Buck converter based switching power supply?

Question

^{simulate this circuit – Schematic created using CircuitLab}

I have designed this circuit based on a buck converter. I'm just having trouble finding out which values to plug in. I.E. C1, L1, and the frequency for the output of MCU.

Also, as this will be my first PSU, I wanted to get some circuit analysis before I plug this into the main.

Note that I realize the output of the buck converter will have to be turned back into AC, and run through a transformer to isolate the circuit, then turned back into DC.

Un-Specified Components:

This is a theoretical circuit, thus I have I have not committed the values and specificity of the components. My question is whether this circuit could theoretically work, and how to select components for certain voltage values on the output.

Intended Operation:

BR1: This bridge rectifier turns the main's AC into DC.

Voltage Divider R1-R2: The resistance values are undefined because I have not selected a microcontroller for MCU. The voltage here will be dependent on the needs of the micro-controller I eventually select as MCU.

MCU: A microcontroller which will turn the NPN 1 on and off to form the cycles for the buck converter. MCU's VCC is connected to a transistor (PNP 1). The function of PNP 1 can be defined as: IF there is no current coming from the buck converter, then the MCU is powered by the voltage divider R1-R2. This is because I would rather use the more stable buck converter's voltage to power the MCU than the unstable voltage through the voltage divider. The MCU will only be powered through the voltage divider until the first cycle begins.

NPN 1, L1, C1, D1, Load: This circuit constitutes a straight forward, run of the mill, buck circuit, with NPN 1 being used as the switch, fired by MCU.

Application of This Power Supply:

I'm building a 3-in-1 laser engraver, 3D printer, and CNC machine. I've built a prototype with a working area of 35mm x 35mm x 35mm. However, the prototype runs off of a Raspberry Pi, 3 dual-h-bridge modules , and a laser driver circuit. The end goal is to apply the code I wrote for the prototype to a completely scratch-built printer. The printer will require 9V at varying current loads. (I.E. the device driver needs more current to power a high torque CNC router than the 3D plastic extruder.)

Answer 1

You didn't say what the power supply will be powering, i.e. what the output voltage and current are. Thus, it's not clear that a switching converter is really the best solution to your problem. A simple linear regulator or even unregulated rectified AC might be good enough. Without knowing the voltage and current it's impossible to recommend a topology, much less component values.
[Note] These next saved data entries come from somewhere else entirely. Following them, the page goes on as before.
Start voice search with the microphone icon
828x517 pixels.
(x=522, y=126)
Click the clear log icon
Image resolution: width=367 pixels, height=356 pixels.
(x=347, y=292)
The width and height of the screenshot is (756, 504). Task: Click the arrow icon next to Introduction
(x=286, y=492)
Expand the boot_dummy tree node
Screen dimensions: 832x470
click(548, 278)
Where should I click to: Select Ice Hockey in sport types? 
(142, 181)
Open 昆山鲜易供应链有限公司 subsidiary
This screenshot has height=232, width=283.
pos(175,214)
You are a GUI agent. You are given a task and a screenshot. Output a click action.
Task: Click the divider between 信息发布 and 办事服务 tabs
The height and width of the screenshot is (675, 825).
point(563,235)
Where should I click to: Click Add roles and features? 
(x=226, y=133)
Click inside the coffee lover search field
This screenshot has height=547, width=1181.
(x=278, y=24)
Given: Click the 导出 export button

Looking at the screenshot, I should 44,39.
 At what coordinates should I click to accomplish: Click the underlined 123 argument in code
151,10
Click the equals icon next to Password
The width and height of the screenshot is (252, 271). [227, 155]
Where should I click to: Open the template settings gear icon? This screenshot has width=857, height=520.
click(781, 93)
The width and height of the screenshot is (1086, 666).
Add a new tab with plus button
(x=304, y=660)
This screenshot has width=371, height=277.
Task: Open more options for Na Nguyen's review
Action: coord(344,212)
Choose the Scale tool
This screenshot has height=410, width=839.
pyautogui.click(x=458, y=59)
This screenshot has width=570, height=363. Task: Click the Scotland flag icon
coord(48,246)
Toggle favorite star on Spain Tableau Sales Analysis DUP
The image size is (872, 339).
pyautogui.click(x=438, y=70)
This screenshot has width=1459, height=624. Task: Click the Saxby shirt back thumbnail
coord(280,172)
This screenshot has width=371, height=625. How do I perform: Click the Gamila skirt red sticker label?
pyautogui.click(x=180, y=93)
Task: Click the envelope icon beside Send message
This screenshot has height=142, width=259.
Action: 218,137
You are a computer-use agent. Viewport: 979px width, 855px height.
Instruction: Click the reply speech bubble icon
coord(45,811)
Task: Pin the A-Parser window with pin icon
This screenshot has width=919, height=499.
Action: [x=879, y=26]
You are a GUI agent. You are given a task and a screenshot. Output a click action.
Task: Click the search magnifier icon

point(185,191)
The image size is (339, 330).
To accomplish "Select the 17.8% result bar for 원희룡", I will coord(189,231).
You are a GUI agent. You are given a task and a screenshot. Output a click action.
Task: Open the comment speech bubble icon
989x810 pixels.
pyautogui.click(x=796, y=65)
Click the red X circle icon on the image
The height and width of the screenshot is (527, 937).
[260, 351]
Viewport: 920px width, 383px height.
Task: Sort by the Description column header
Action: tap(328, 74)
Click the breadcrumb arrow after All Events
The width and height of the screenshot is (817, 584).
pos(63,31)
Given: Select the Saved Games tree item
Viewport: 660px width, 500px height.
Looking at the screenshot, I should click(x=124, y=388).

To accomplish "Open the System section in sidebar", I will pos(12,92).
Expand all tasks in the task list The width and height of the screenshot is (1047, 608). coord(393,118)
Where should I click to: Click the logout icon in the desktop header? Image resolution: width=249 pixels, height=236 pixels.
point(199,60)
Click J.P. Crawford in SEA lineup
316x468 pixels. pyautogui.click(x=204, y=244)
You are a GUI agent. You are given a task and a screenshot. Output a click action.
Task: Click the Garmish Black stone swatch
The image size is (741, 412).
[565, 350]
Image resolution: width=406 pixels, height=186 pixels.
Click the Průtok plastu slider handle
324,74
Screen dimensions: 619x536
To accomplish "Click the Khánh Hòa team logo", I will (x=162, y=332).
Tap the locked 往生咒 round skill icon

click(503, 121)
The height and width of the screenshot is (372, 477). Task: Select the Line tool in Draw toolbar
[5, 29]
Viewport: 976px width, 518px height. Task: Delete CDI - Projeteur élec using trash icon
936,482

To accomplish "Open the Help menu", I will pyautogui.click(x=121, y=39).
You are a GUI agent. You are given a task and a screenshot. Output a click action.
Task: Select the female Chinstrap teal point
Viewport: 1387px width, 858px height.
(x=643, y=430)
As others have noted, your circuit has a lot of problems. Here's are the ones I noticed. There may be more.

1. The overall topology is that of an inverting buck-boost converter, not a non-inverting buck converter.

2. You're using the rectified mains voltage (~170V) directly to get an output that's probably in the range of 5V. With a buck converter, that gives a duty cycle of ~3%, which is probably too low to control effectively. Also, your rectified input supply does not have a capacitor. Finally, there's no isolation between the mains and the output, which means that a fault could be lethal. This is not something you should ignore. Imagine your family and friends standing around your grave in tears, and their only consolation is the smoking remains of a crappy power supply.

3. Powering an MCU via a voltage divider is questionable at best. Powering an MCU from the output side of the thing it's regulating is extremely questionable. MCUs like stable voltages, and misbehave if they don't get them.

4. Your MCU cannot drive the switching transistor directly, since its output signal will be at the same level as the output voltage, thus making \$V_{BE} = 0\$. Also, MOSFETs are usually better than BJTs for this application.

5. Feedback control is a pretty big subject. You can make a nice career out of implementing and tweaking control systems for power supplies. If you're not familiar with control theory, you probably won't want to deal with it as part of another project you're already having trouble with. Errors in the control algorithm for a high-voltage circuit can be lethal.

6. The MCUs feedback input and VCC are both grounded.

Here's what I recommend you do:

• Consider using a wall-wart instead of designing your own power supply. It will save you a lot of trouble.

• If you must design your own supply, put a transformer on the input to reduce the voltage and isolate the circuit from the mains. Be sure to use a fuse and insulate all exposed high-voltage conductors.

• Unless you need high efficiency (>80%), try using a linear regulator like a 7805 or LM317. An LDO will let you reduce your transformer output voltage for greater efficiency.

• If you really need a switch-mode power supply, get an integrated converter like the one Russell mentioned. The datasheet will tell you what component values to use. You can also find modular power supplies that include all components. Or you could even copy an existing circuit without modification.

• If you insist on designing your own switch-mode power supply from scratch, you will need to learn a lot more. For background knowledge, you'll need at least a bachelor's degree worth of EE education. This Coursera class can teach you about the basics of SMPS design and control systems. (I think you can do it even when there are no sessions scheduled.) Or you can find a textbook, or take a class at a local college.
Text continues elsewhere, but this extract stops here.